Small interruption to tell about the exact opposite experience: a swiss company has all its orders in a tangled MS project. All tasks of all orders had been  catalogued under 45 precise and familiar names until year 2021 on our new infoBoard Project Konverter. The newcomer after just 30 seconds can see the result all at once, correctly finished and correctly represented. More than 600 working processes use arrows to show how they are connected to eachother. Do you think that now it is more comprehensible? It is diffcult to represent this because of the great amount of information. Is this the “overview?” (I wondered how far the tasks were from their optimal status. I already considered (had caught) the ERP systems as bad sequence handlers and so now also bad project data handlers.

But let’s go back to the complex production sequences. These are firstly the many constraints that in the USA are known as dynamic scheduling. We set up infoBoard for example fast with sample orders so that it also looks like a “dynamic schedule”. Everything through shift operations? Yes, it looks like it. Now the newcomer is nervous: is there a way to show it in an easier way? Yes, the best way is using the Webapp infoBoard Workbench.

Here we design optimized simple two-dimensional bars side by side and one beneath the other. It took us one year to achieve what we really wanted to acomplish. The implementation  developped in 6 weeks.

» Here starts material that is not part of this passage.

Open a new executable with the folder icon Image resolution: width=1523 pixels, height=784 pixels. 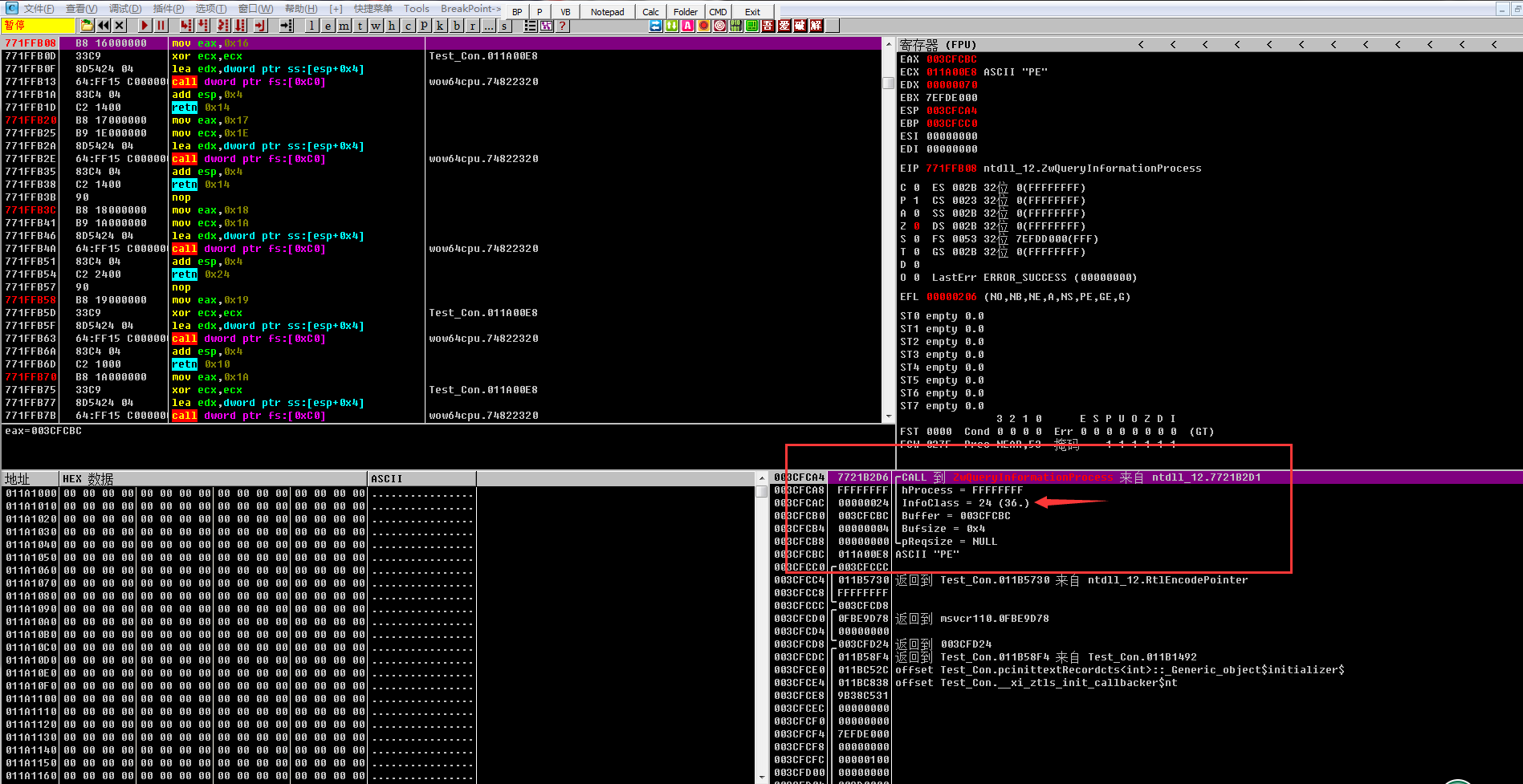pyautogui.click(x=87, y=26)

What does this point of view determine ? It determines how many orders are being processed simultaneously and how big are the time gaps between them (number of rows, number of bars behind and between them). An evaluation of the planning does not folllow (a comparison between net working time and processing time like in the BusinessController value stream mapping and order overview) or a traffic lights- evaluation as a reply to the CCPM question (close to the delivery date or enough puffer for the delivery date? BusinessController application CCPM-Dashboard) is still missing. Nobody can think of something more modern than infoBoard. The opinion of the most newcomers is still that you have to see to understand and to then formulate an opinion  (always also formulate the matter of that opinion), to control the result. People are used to use excel to look through a file and check everything is in order and make sure one more time that everything is correct. We live in a “Post Excel” and “Post PowerPoint” era. We are actively forming the present and future of  modern, digitalised production managers (Operational Officer).